Acho lindo quando mulheres dizem que precisam se unir e jogar no mesmo time. Ainda mais nesse mundo cruel, em que ainda precisamos lutar pelos nossos direitos e relembrar o tempo todo o valor que temos.

Sou fã daquelas que apoiam genuinamente umas as outras, declaram admiração e - o mais importante! - mostram que realmente vestem a camisa dessa ideia que apoiam.

Porém, não são todas que jogam juntas. Infelizmente, a maioria ainda disputa campeonatos e em times individuais. 

Não estou falando aqui da luta diária que cada uma enfrenta, mas da oportunidade que muitas esperam para derrubar a outra. Quem aqui nunca foi vítima de uma mulher enfurecida e mal-resolvida?

Vejo algumas mãos levantadas e não são poucas!

Por ser quem eu sou e ter essa personalidade de quem foi criada por uma mulher que foi criada por uma mulher, todas elas poderosas e cheias de opinião, que jamais dependeram da aprovação alheia, não é difícil de acabar no centro do alvo de mulheres raivosas.

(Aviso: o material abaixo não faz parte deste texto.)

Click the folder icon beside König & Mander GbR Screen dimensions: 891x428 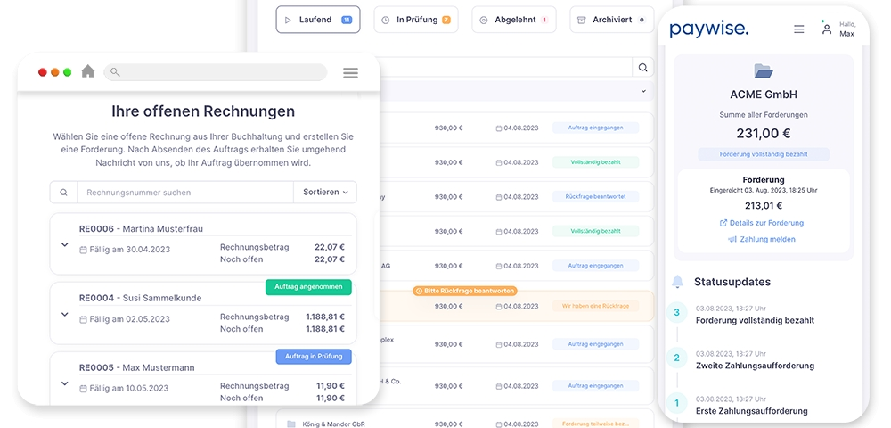point(290,424)
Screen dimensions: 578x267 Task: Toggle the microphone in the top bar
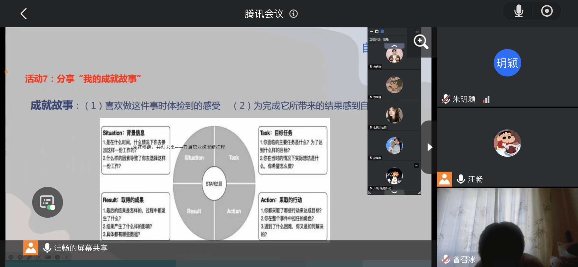point(518,12)
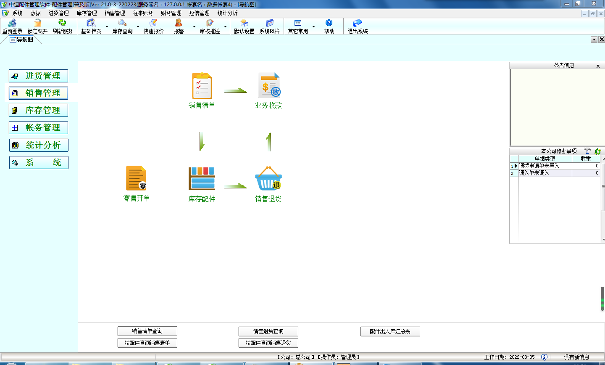Image resolution: width=605 pixels, height=365 pixels.
Task: Switch to the 导航图 tab
Action: pos(21,40)
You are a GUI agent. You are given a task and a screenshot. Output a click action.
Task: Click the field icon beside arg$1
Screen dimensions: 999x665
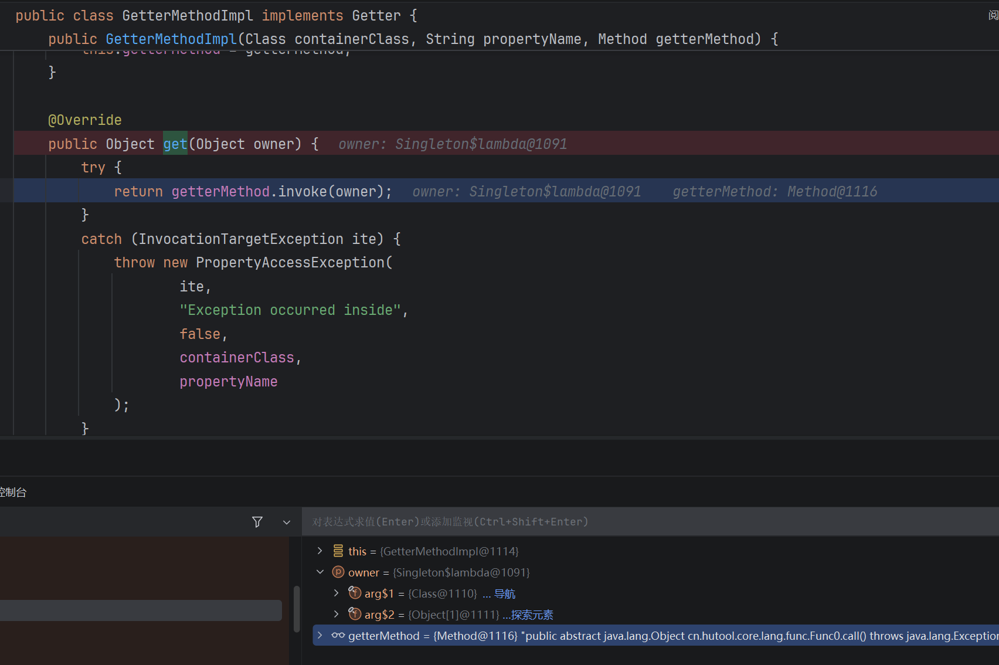tap(355, 593)
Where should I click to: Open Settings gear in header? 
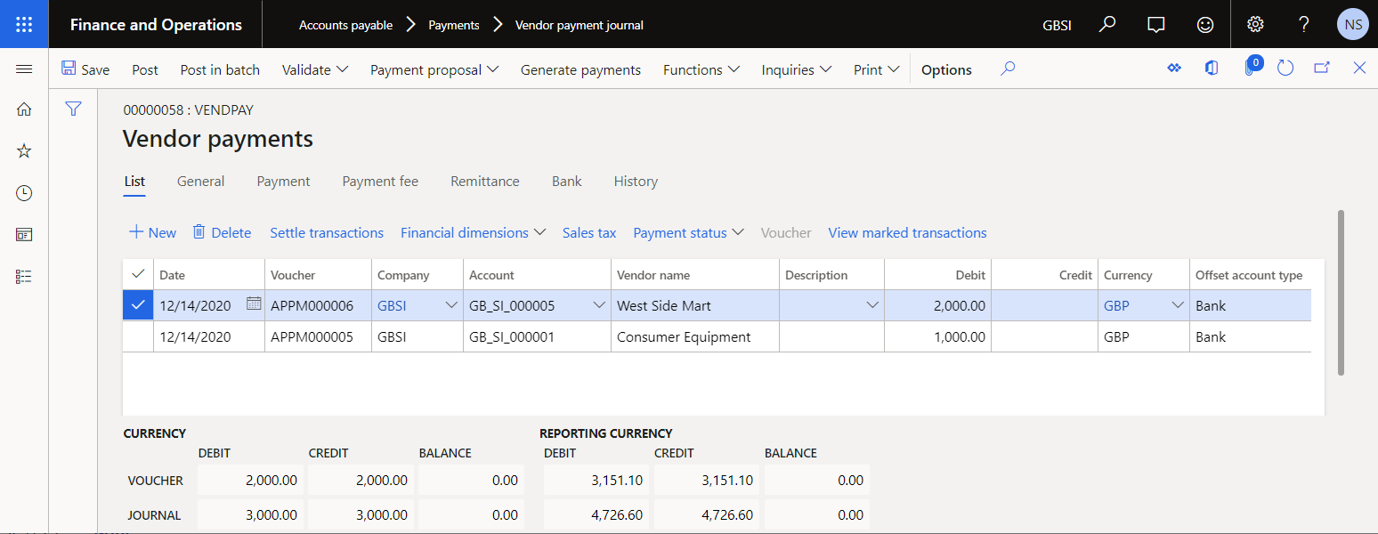[1255, 24]
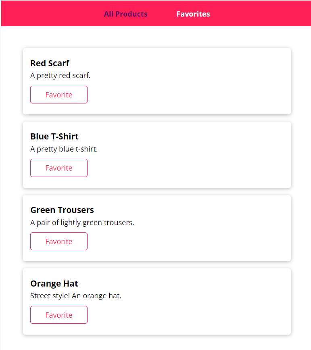
Task: Open the All Products tab
Action: pyautogui.click(x=125, y=14)
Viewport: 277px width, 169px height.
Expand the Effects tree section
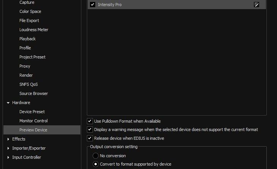(x=8, y=139)
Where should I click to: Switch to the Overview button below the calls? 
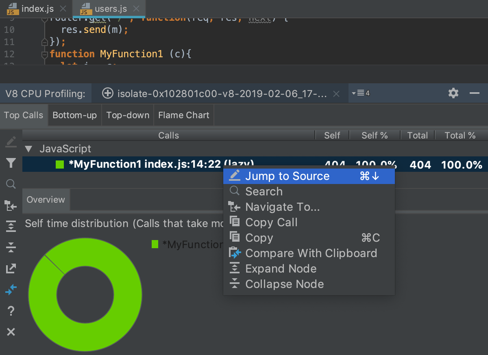tap(46, 199)
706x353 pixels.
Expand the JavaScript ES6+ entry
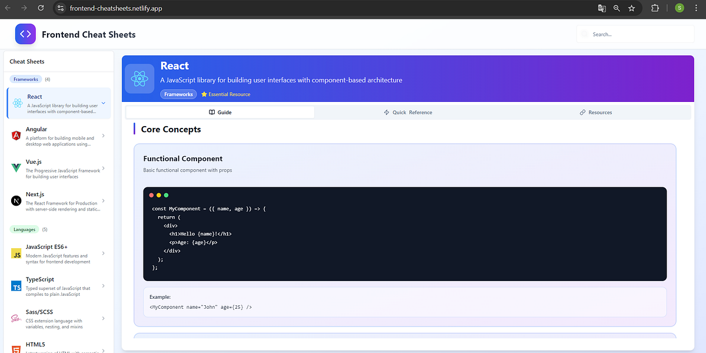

Recentemente, uma delas tomou uma medida um pouco drástica e inconsequente porque se sentiu incomodada com o que faço e com a segurança que expresso por ser quem sou. Atitudes assim sempre me levam a pensar no que leva alguém a se sentir tão pequeno. 

Quando vejo uma mulher pra baixo - conhecida ou não - sou uma das primeiras a tentar levantá-la. Isso não faz com que a minha luz diminua, mas pode fazer com que a dela brilhe mais. E isso é OK. Não há nada de errado em desejar o sucesso da outra, admirar o corpo da outra, bater palma pra confiança que ela expressa. Lembre-se que a gente recebe de volta a energia que a gente manda. 

Se você tem algum problema com alguma mulher poderosa, ao invés de tentar derrubá-la, aqui vai a minha humilde dica: sente-se e assista o que ela faz, em silêncio, aprenda com ela e tente ser igual. Aposto que irá terminar a lição melhor. Talvez não melhor que ela, mas bem melhor do que aquela mulher que você costumava ser.